Here are the records. Print them all exactly.

------ Dataset extract

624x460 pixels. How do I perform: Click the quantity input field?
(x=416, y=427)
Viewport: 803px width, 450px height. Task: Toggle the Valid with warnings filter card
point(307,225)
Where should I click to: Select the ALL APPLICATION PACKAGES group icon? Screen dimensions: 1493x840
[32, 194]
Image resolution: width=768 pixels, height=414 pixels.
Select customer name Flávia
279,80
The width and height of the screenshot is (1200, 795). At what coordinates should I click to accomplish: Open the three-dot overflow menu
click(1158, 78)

------------

# Your response:
624x460 pixels. How do I perform: Click the quantity input field?
(x=416, y=427)
Viewport: 803px width, 450px height. Task: Toggle the Valid with warnings filter card
point(307,225)
Where should I click to: Select the ALL APPLICATION PACKAGES group icon? Screen dimensions: 1493x840
[32, 194]
Image resolution: width=768 pixels, height=414 pixels.
Select customer name Flávia
279,80
The width and height of the screenshot is (1200, 795). At what coordinates should I click to accomplish: Open the three-dot overflow menu
click(1158, 78)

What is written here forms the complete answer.